» AIM OF THE TASK
Set down every entry word for word. Omit the pictures.

» SOURCE MATERIAL
━━━━━━━━

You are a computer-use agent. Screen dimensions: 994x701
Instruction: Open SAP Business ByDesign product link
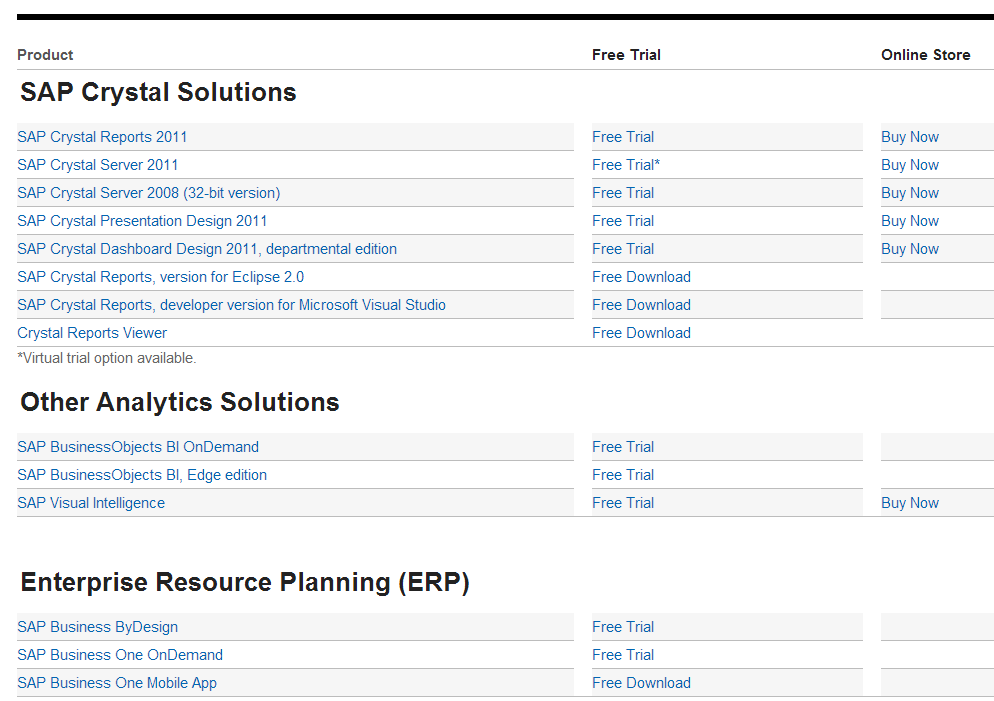tap(97, 627)
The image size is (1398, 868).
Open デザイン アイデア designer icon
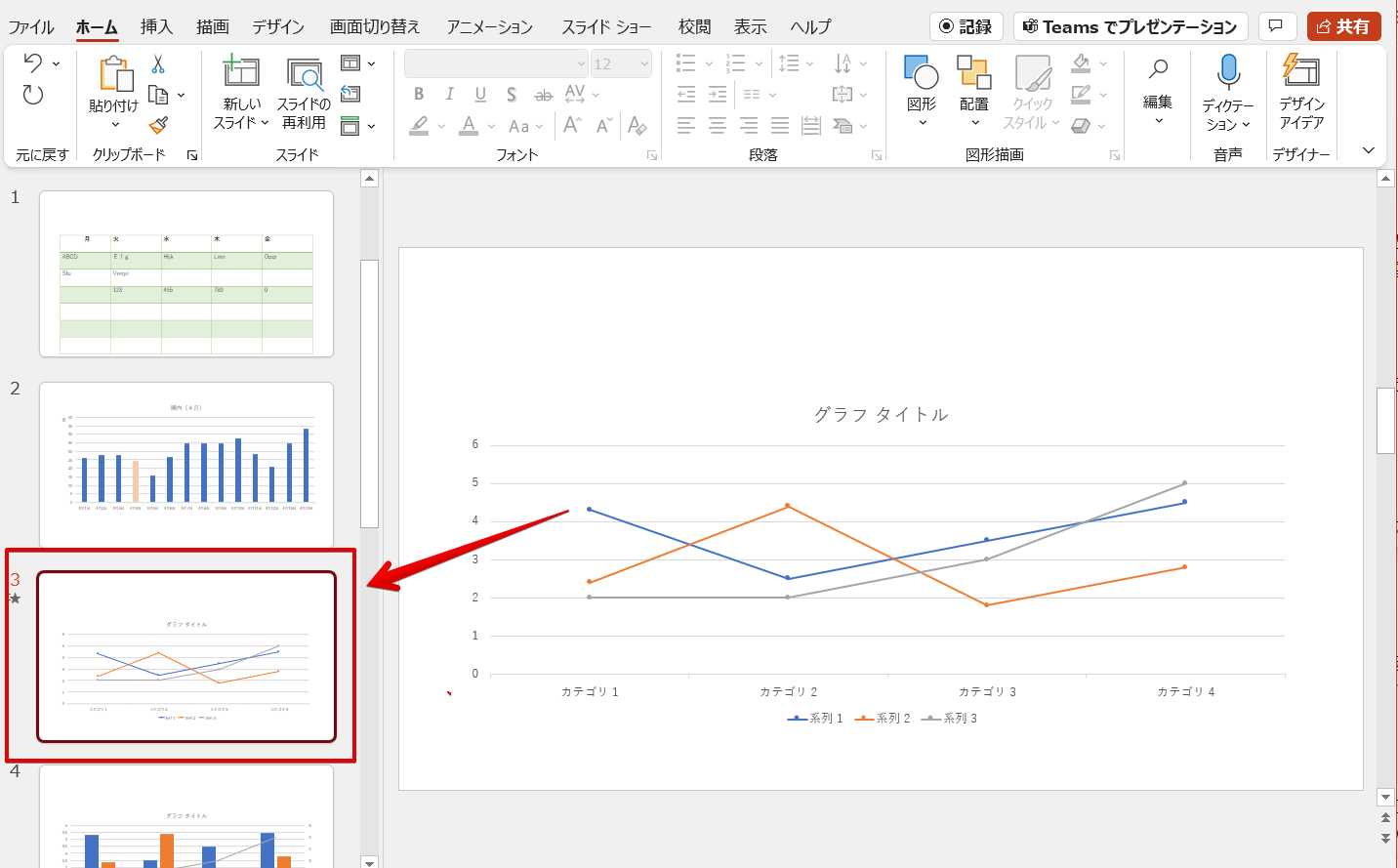(x=1300, y=71)
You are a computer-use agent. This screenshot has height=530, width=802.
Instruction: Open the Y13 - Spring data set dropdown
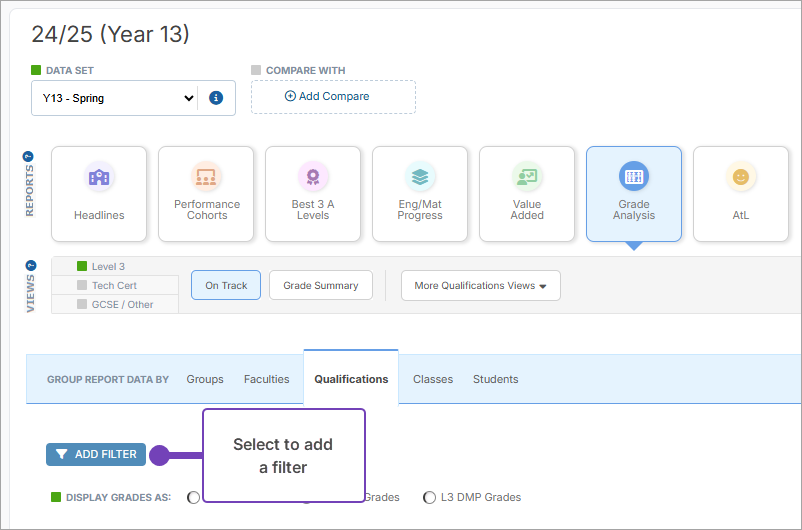(x=118, y=98)
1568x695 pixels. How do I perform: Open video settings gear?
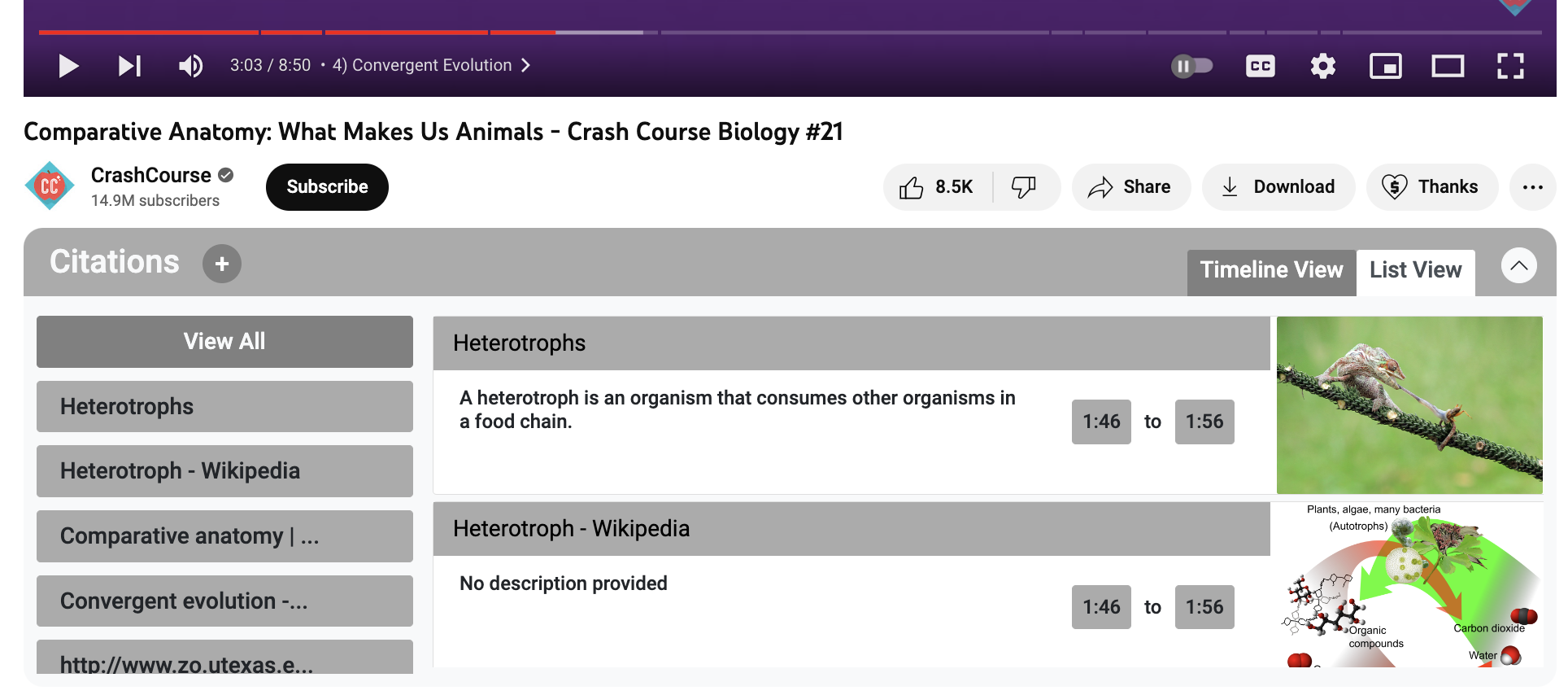click(x=1323, y=66)
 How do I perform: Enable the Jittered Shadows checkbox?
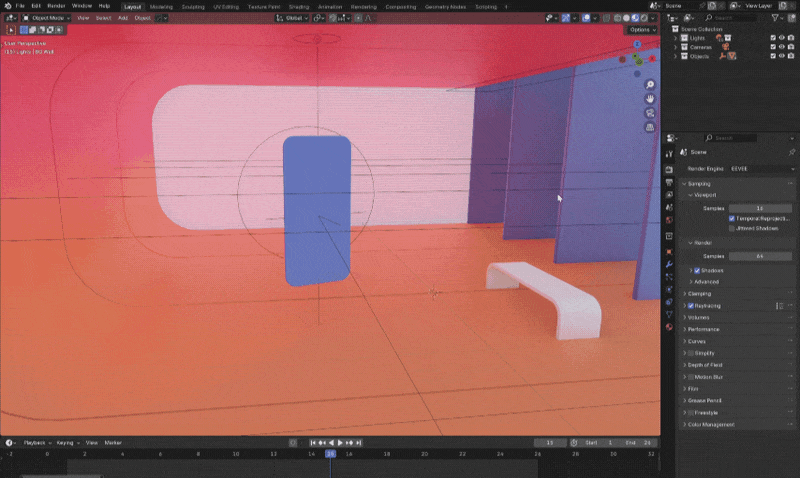click(x=732, y=228)
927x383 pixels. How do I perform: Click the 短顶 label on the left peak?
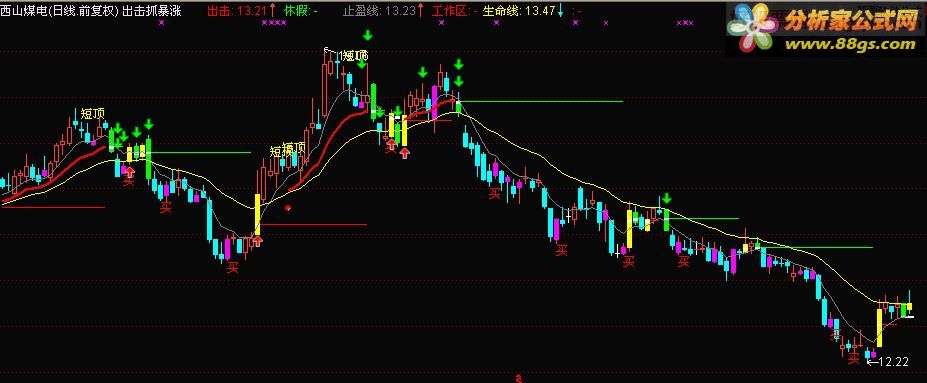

━━━━━━━━

» RESPONSE TO THIS EXERCISE
You are a computer-use agent. Screen dimensions: 994x701
Instruction: Open SAP Business ByDesign product link
tap(97, 627)
The image size is (1398, 868).
Open デザイン アイデア designer icon
(x=1300, y=71)
You are a computer-use agent. This screenshot has height=530, width=802.
Instruction: Open the Y13 - Spring data set dropdown
(x=118, y=98)
1568x695 pixels. How do I perform: Open video settings gear?
click(x=1323, y=66)
 How do I perform: Enable the Jittered Shadows checkbox?
click(x=732, y=228)
927x383 pixels. How do I perform: Click the 短顶 label on the left peak?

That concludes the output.